7.3 Right to be forgotten - right to erasure
You have the right to have us delete your personal data without undue delay if:
a. Your personal data is no longer needed for the purposes for which it was collected.
b. You withdraw your consent.
c. You object to the processing.
d. We have processed your personal data unlawfully.
e. The erasure will fulfil a legal obligation under the law.
f. The personal data was collected in connection with the offer of information society services.
However, we will not delete your personal data even for the above reasons if one of the grounds under Article 17(3) GDPR is present.
If it is then technically possible and feasible and your personal data has been disclosed or third-party personal data has been transmitted, we will also arrange for the deletion of this personal data.
7.4 Right to restriction of processing
You have the right to have us restrict the processing of your personal data if:
a. You tell us that your personal data is inaccurate, while we verify the accuracy of the personal data.
b. We process your personal data unlawfully but you ask us to restrict its use instead of erasing it.
c. We no longer need your personal data but you request it to establish, exercise or defend legal claims.
d. You have objected to the processing while it is being examined to see if it is justified.
During the period of restriction of processing, your personal data may only be stored and otherwise processed only with your consent, for the establishment, exercise or defence of legal claims or for reasons of public interest.
7.5 Right to object
You have the right to object to the processing of your personal data if we process it for direct marketing purposes. You must send your objection to us in writing or by email as set out below. If you object to processing for direct marketing purposes, we will no longer process your personal data to that extent unless we can demonstrate compelling legitimate grounds for processing which override your interests or rights and freedoms or for the establishment, exercise or defence of legal claims.
7.6 Right to data portability
If you ask us to do so, we will transfer your personal data to you in a structured, commonly used format so that you can provide it to another controller. In doing so, where technically feasible, you may want us to transfer your personal data directly to the controller you identify to us.
7.7 Right to lodge a complaint
You may at any time lodge a complaint regarding the processing of your personal data or our failure to comply with our obligations under the GDPR with a supervisory authority. The supervisory authority in the Czech Republic is the Office for Personal Data Protection, located at Pplk. Sochor 27, 170 00 Prague 7, www.uoou.cz.
8. Measures in place
Our company has put in place personnel, organisational and technical measures to eliminate the various risks to your rights and freedoms and to the protection of your personal data. To this end, we have trained all our employees who come into contact with personal data. Furthermore, all personal data in physical form is secured against unauthorised access. For personal data stored in electronic form, we adhere to security standards and it is also secured against unauthorized access. At the same time, we have carried out a risk analysis to prevent risks and have implemented appropriate measures to reduce the risks as much as possible.

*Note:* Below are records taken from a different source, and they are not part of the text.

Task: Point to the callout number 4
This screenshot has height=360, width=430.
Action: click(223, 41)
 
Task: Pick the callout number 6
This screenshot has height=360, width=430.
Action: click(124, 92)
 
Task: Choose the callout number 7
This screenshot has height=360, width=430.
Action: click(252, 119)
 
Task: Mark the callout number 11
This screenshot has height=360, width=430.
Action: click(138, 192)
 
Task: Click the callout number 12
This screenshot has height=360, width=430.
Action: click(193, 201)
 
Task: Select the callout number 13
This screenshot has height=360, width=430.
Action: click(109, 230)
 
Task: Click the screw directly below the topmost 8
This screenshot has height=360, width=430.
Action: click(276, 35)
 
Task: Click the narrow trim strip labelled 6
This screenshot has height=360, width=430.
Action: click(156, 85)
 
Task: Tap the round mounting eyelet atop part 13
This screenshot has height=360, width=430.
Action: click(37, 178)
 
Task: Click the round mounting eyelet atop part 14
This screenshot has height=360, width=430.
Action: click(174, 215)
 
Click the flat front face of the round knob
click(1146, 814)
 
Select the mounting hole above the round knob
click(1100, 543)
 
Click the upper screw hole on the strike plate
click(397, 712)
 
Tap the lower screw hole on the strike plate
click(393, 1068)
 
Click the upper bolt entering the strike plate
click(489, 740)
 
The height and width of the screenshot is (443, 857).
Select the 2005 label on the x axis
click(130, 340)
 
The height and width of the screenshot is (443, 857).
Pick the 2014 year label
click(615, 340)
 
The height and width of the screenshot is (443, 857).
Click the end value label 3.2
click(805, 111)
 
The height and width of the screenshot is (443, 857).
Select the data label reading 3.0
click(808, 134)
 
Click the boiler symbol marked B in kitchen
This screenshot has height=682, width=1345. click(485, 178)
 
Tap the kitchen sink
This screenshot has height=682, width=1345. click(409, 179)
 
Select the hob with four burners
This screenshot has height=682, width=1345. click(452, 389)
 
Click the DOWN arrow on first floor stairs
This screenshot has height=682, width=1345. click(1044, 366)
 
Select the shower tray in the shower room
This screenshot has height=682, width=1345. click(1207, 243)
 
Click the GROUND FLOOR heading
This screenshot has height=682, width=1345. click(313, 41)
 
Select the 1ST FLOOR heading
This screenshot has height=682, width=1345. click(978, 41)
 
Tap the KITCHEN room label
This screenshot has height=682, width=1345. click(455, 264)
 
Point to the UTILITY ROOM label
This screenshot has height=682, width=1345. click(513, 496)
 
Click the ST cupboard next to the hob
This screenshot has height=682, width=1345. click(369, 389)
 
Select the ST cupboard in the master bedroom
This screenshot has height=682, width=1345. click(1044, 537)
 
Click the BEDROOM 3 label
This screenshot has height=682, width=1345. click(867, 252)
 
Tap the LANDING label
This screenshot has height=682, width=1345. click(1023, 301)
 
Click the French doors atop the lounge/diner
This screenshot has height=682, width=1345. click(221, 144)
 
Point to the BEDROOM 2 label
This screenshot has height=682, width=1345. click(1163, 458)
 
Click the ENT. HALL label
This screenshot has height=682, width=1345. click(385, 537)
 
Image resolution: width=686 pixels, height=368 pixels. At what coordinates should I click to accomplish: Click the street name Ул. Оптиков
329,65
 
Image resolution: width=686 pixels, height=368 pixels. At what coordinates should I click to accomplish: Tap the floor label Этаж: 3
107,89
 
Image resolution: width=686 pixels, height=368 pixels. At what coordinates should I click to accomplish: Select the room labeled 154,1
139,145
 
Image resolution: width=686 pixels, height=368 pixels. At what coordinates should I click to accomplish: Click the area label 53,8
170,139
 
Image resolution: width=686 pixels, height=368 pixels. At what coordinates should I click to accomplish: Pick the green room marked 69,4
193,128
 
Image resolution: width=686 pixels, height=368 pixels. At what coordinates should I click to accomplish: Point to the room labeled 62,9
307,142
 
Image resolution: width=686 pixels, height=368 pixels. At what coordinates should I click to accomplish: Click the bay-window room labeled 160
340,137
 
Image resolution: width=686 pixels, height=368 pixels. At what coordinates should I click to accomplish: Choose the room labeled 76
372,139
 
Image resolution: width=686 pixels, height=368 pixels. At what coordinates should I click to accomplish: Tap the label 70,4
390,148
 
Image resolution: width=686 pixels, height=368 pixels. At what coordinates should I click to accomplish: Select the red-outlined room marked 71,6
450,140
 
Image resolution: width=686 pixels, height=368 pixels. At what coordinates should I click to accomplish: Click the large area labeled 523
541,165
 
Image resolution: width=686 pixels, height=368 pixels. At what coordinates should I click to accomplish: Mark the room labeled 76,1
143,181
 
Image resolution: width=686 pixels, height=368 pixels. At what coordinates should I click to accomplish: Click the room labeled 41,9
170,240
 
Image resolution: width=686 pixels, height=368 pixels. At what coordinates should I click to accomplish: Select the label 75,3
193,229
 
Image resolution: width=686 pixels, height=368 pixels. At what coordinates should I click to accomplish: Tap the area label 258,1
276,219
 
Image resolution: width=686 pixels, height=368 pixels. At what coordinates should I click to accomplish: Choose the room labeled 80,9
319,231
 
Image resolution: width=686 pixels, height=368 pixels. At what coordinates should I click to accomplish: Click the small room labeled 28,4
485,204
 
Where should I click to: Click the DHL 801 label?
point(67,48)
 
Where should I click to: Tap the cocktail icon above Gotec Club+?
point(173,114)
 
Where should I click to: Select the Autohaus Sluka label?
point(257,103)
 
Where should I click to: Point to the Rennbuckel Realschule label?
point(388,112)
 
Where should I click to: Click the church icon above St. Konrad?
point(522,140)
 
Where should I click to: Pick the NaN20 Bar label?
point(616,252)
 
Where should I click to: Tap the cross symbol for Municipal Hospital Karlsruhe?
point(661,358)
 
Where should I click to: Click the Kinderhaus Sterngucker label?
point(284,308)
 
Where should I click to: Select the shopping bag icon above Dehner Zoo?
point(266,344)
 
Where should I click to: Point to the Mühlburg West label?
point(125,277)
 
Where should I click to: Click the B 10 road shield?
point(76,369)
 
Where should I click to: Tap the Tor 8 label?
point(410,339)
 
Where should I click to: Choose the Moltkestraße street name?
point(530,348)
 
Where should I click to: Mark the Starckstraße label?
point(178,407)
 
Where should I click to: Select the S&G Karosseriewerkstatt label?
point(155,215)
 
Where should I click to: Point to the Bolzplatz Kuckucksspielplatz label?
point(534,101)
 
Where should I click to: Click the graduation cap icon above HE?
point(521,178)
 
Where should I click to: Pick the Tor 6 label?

9. Data Protection Coordinator
Our company is not obliged to appoint a data protection officer within the meaning of the GDPR and has not appointed one. However, it has appointed a data protection coordinator who is responsible for
personal data protection. You can contact the Data Protection Coordinator on any matter relating to your personal data and to exercise your rights. The Data Protection Coordinator is Radek Sádlík, e-mail: firstname.lastname@example.org.
10. Contact details
In case of any requests, requirements, comments or uncertainties, you can contact us by e-mail at email@example.com or in writing at our registered office.
This policy was adopted on 24 May 2018. This policy is subject to change at any time. We will notify you of any changes to this policy on our website.